Abandonaron la garita y llegaron al fuerte, en el que las culebrinas y la mosquetería seguían retumbando con estruendo cada vez mayor, las cuales, aunque contestadas por la artillería turca con gran intensidad, intentaban impedir que minaran las murallas, ya medio derruidas, de la ciudad.
El capitán Tormenta se aproximó al señor Perpignano, que dirigía el fuego de los hombres armados con mosquetes, y le dijo:
—Ordenad que se suspenda el tiroteo durante unos minutos. El-Kadur regresa al campo enemigo.
—¿Ningún otro, señora? —inquirió el veneciano.
—Ninguno. Pero llamadme capitán Tormenta. Solamente tres personas conocéis quién soy: vos, Erizzo y El-Kadur. ¡Silencio: nos podrían oír!
—¡Disculpadme, capitán!
—¡Qué se interrumpa el fuego un instante! ¡Todavía no ha llegado el último momento de Famagusta!

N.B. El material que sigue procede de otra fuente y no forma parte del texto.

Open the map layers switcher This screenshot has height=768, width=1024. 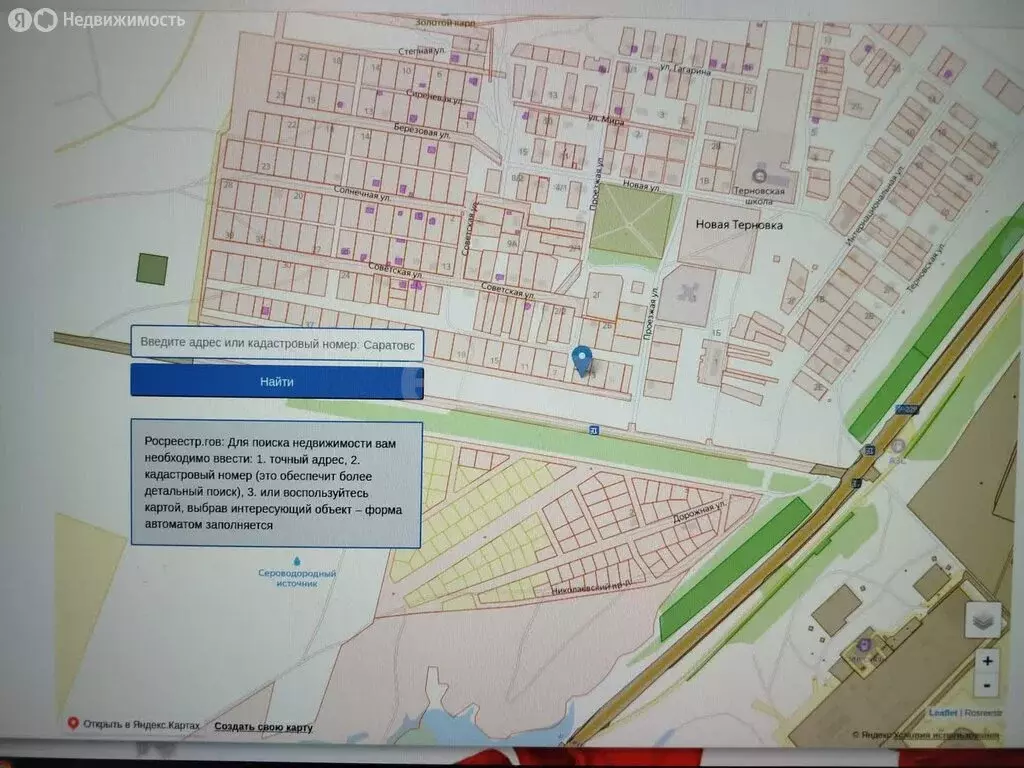[982, 620]
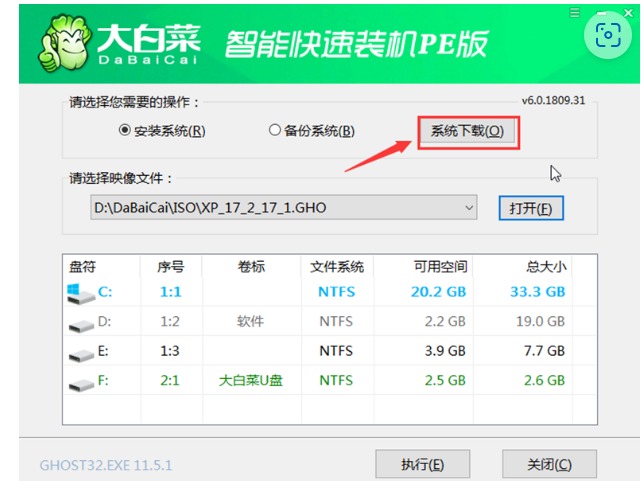Select the 备份系统(B) radio button
The image size is (641, 481).
[x=275, y=131]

La duquesa no daba las órdenes igual que una mujer, sino como un veterano capitán, con palabras secas e incisivas que no admitían réplica.
El señor Perpignano dio la orden a los artilleros y a los mosqueteros, en tanto que el árabe, aprovechando la momentánea interrupción del fuego, se encaminaba al reborde del fuerte; en compañía del capitán Tormenta.